Incitation au troisième enfant : peut-elle inverser le déclin de la natalité au Bhoutan ?

Le gouvernement bhoutanais a lancé le programme « Troisième enfant plus » (TCPP), offrant une allocation mensuelle de 10 000 ngultrums (environ 120 dollars) pour le troisième enfant et les suivants, jusqu'à l'âge de trois ans. Cette initiative est la tentative la plus directe du pays pour enrayer un déclin démographique qui s'accumule depuis des décennies. Cependant, experts et parents doutent que les seules incitations financières suffisent à inverser des tendances sociales profondément enracinées.
Au cours des trois dernières décennies, le Bhoutan a connu l'un des déclins de fécondité les plus rapides d'Asie du Sud. L'indice synthétique de fécondité est passé de 5,6 enfants par femme en 1994 à 1,7 en 2017. Le nombre de naissances enregistrées est tombé de 11 001 en 2015 à seulement 7 230 en 2025. La proportion de personnes âgées de 65 ans et plus devrait passer de 5,9 % en 2017 à 13,4 % d'ici 2047, exerçant une pression considérable sur une population active en diminution.

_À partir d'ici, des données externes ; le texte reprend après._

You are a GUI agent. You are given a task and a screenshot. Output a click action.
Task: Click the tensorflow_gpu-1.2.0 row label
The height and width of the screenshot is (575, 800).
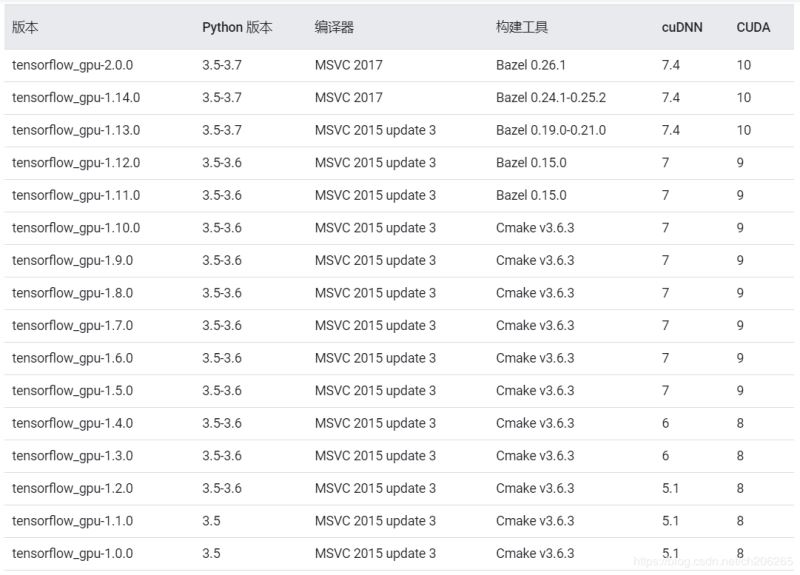click(72, 488)
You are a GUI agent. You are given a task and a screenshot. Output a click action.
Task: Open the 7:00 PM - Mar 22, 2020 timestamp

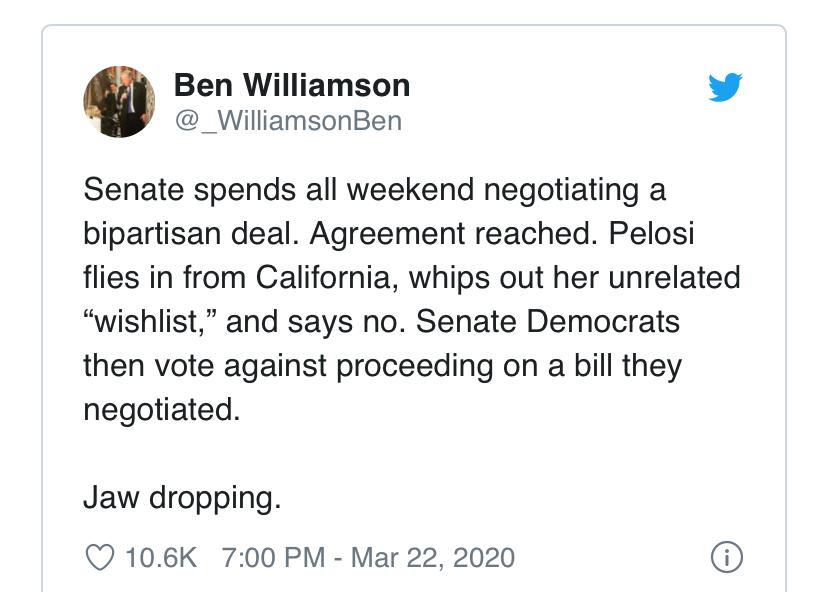368,558
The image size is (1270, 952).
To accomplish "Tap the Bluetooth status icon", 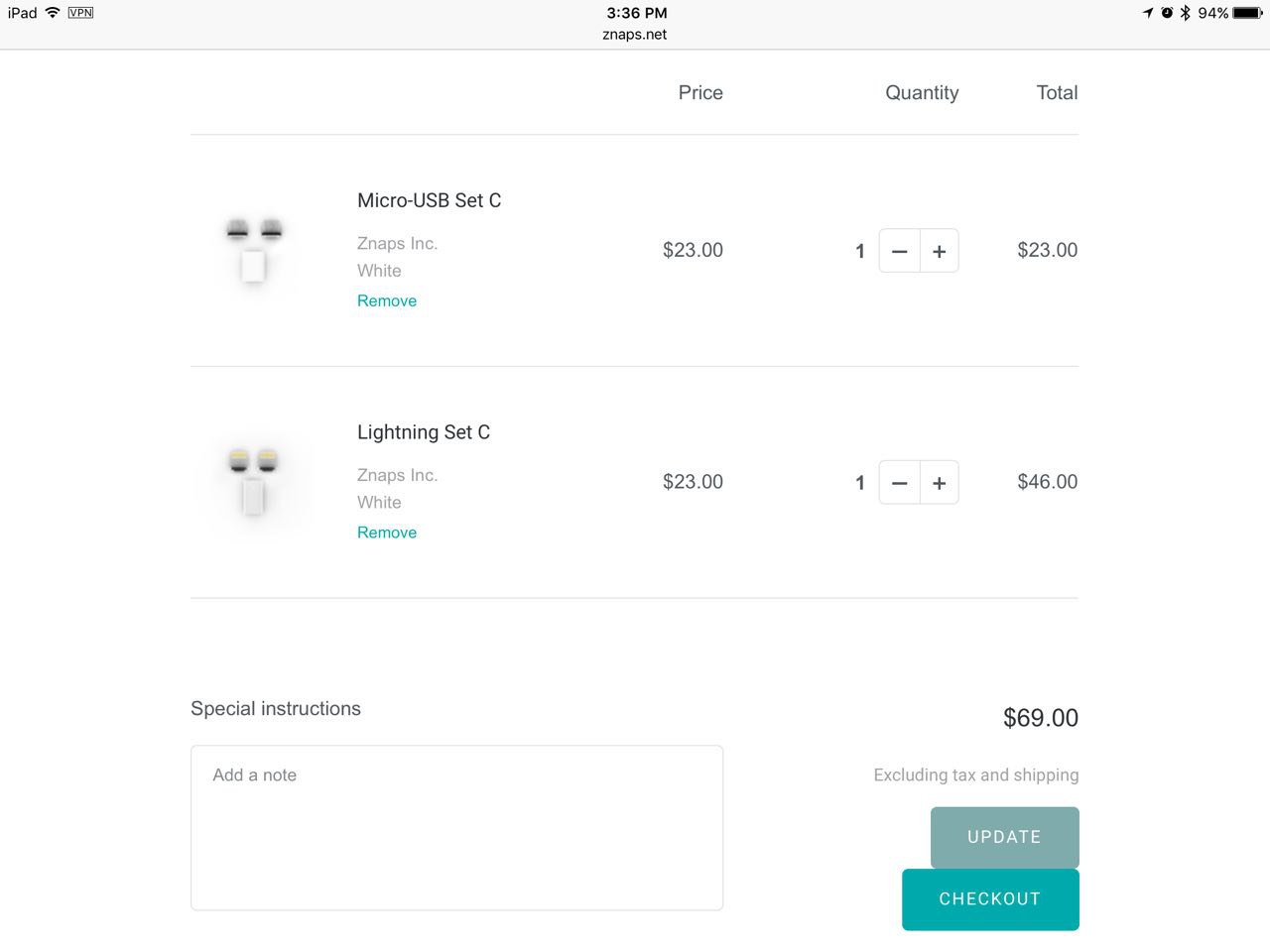I will pyautogui.click(x=1185, y=13).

De nombreuses mères interrogées par le journal Kuensel ont exprimé leur scepticisme quant à l'efficacité du programme. Thandri Sunwar, 35 ans, mère de trois enfants, a noté que l'allocation mensuelle servirait principalement à rembourser des prêts et à couvrir les dépenses courantes, plutôt qu'aux soins de son nouveau-né. D'autres parents ont souligné que le coût des couches, du lait maternisé et des soins de santé absorbe rapidement la totalité de la somme. Une mère de deux enfants a calculé que les frais de garde d'enfants dépassent 10 000 ngultrums par mois, annulant ainsi l'incitation gouvernementale.
Les principaux obstacles à l'augmentation du nombre d'enfants, selon les femmes, sont le coût élevé de la garde d'enfants, l'insuffisance du congé de maternité (surtout dans le secteur privé, souvent limité à trois mois) et l'absence de flexibilité au travail. De nombreuses mères sont obligées d'emmener leurs enfants au bureau faute de solution de garde. Elles soulignent que l'argent ne résout pas le problème sans un système de garde fiable et un soutien aux parents qui travaillent.
Les responsables gouvernementaux reconnaissent que les seules incitations financières ne suffisent pas. Le programme TCPP a été conçu en tenant compte de cette limite, et le cadre prévoit explicitement la nécessité de conditions favorables à la famille. La Commission royale de la fonction publique révise les politiques de congé parental et de travail flexible. La Commission nationale pour les femmes et les enfants est chargée de créer des crèches. Cependant, selon les critiques, ces mesures ne sont pas encore pleinement mises en œuvre, et sans une approche globale incluant le logement abordable, l'éducation et la santé, le programme risque de ne pas atteindre son objectif.